■ **PASSAGE SHOWN**:
================

From Tube And Wing To Just Wing: The Future Of Airliners

Airliners have become an unremarkable part of modern life, but unless you happen to be an aircraft enthusiast, you’d be forgiven for thinking the latest Airbus model looks more or less the same as the Boeing 707 that ushered in the Jet Age. But that might soon change, with blended wing airliners looking like the next step in air travel efficiency. In the video after the break, [Real Engineering] takes us on a fascinating tour of the past and possible future of jet airliners.

Contemporary airliners all still follow the same old “tube and wing” design, but have become vastly more efficient. The latest jetliners burn almost 50% less fuel per passenger-km than they did 50 years ago. This is thanks to better engines, improved aerodynamics, reduced weight, and a vast array of other, often invisible changes. However, it’s looking like a more drastic change is needed to keep the progress going, and NASA, Boeing, and Airbus are all betting on blended wing designs to do this.

Blended wing aircraft are basically flying wings, where the cargo-carrying section of aircraft is shorter, wider, and produces lift. This layout can be used to increase the aircraft’s internal volume, and improve aerodynamic losses, by eliminating the tail. Research shows that blended wing design could reduce fuel consumption by as much as 27%. Since load and produced lift are spread more evenly along the entire width of the aircraft, it also reduces the amount of structural reinforcement required for the wings, especially at the root. The large internal volumes also allow other power sources, like hydrogen fuel cells to be used.

================

Do these statements agree with the passage on blended wing airliners above? Answer yes or no for each, and quote the words from the passage that decide it.
(a) The latest jetliners burn almost half as much fuel per passenger-km as jetliners did 50 years ago.
(b) Research shows blended wing design could cut fuel consumption by as much as 50%.
(c) In blended wing aircraft, the cargo-carrying section is longer and narrower than in conventional designs.

■ **INPUT DATA**:
================

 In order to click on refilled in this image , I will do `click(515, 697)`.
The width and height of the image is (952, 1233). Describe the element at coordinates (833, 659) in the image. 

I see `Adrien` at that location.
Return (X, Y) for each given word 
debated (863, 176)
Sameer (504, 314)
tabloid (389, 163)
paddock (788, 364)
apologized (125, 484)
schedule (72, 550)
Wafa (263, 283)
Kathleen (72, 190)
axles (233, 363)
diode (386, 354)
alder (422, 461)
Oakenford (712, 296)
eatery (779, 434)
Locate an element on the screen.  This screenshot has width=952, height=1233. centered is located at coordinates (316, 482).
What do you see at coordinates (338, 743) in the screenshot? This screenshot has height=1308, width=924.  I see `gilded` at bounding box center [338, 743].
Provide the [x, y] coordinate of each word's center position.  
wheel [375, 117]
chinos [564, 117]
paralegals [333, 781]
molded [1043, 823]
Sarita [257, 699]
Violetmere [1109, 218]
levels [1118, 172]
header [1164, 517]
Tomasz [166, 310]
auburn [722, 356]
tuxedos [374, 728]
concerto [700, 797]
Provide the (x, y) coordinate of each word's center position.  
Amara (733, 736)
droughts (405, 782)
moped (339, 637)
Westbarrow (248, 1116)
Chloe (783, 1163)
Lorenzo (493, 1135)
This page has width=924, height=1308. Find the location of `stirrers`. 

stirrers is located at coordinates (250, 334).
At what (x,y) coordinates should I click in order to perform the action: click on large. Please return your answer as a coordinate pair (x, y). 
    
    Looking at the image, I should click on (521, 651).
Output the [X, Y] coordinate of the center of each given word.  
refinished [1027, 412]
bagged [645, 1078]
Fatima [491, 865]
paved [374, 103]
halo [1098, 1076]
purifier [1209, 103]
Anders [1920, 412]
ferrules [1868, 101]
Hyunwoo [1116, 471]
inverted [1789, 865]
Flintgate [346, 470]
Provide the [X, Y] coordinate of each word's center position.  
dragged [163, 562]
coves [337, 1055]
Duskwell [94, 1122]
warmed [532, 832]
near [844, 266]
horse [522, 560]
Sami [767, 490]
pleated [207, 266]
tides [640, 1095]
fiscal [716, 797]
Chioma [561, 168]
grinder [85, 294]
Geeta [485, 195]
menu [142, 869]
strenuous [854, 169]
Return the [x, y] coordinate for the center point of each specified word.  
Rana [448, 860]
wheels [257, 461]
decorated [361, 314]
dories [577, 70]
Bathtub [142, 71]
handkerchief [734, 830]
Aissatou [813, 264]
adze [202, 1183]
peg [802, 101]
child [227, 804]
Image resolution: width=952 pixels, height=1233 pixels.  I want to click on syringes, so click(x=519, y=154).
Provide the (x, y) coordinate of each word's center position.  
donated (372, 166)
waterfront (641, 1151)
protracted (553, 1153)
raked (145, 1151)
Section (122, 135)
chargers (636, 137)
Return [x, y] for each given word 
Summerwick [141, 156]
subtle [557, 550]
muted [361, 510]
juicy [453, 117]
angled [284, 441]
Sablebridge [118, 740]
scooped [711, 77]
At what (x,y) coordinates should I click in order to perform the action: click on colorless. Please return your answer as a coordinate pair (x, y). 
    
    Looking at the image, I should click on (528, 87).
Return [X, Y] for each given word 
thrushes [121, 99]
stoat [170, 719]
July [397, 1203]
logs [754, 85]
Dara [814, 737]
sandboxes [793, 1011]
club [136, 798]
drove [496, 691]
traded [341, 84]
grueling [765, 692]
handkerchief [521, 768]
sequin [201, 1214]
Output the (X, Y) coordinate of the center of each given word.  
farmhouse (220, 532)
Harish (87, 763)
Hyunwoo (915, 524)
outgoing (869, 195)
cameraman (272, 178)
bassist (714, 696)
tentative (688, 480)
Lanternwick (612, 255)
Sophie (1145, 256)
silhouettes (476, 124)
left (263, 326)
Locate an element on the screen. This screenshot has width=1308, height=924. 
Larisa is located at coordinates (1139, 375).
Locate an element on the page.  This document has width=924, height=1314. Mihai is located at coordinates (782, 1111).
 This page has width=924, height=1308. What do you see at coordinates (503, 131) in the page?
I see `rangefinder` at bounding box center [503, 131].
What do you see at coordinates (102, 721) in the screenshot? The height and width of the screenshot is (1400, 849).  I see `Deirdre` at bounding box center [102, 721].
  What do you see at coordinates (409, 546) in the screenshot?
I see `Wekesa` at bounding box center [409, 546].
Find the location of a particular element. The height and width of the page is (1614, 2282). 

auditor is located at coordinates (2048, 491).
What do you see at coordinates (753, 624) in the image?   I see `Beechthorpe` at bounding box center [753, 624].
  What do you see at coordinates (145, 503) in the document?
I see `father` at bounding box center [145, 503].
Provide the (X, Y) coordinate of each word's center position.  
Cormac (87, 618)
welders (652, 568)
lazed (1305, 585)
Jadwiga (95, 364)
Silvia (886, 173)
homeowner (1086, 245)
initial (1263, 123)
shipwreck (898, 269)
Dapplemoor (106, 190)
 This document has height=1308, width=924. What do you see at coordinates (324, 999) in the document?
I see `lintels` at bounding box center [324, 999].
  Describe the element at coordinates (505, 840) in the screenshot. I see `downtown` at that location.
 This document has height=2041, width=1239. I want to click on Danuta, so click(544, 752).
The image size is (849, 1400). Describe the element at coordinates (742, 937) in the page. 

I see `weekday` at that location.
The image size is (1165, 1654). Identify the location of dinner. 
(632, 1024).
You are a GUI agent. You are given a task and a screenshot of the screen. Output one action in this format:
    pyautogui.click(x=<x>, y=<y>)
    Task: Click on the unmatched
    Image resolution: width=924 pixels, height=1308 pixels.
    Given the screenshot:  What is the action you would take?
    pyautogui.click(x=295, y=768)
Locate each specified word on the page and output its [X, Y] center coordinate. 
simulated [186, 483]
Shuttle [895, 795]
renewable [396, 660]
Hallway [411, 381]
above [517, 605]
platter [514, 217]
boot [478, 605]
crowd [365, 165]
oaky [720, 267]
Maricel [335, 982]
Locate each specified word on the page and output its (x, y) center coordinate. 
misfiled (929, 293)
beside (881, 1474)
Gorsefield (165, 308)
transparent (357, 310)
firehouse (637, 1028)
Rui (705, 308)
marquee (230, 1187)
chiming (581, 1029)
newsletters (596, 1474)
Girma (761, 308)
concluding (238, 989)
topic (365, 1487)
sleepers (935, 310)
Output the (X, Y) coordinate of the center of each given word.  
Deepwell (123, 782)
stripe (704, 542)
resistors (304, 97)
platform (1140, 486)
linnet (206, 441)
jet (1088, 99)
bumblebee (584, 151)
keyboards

================

■ **WRITTEN RESPONSE**:
(a) Yes: "The latest jetliners burn almost 50% less fuel per passenger-km than they did 50 years ago."
(b) No: "Research shows that blended wing design could reduce fuel consumption by as much as 27%."
(c) No: "the cargo-carrying section of aircraft is shorter, wider, and produces lift"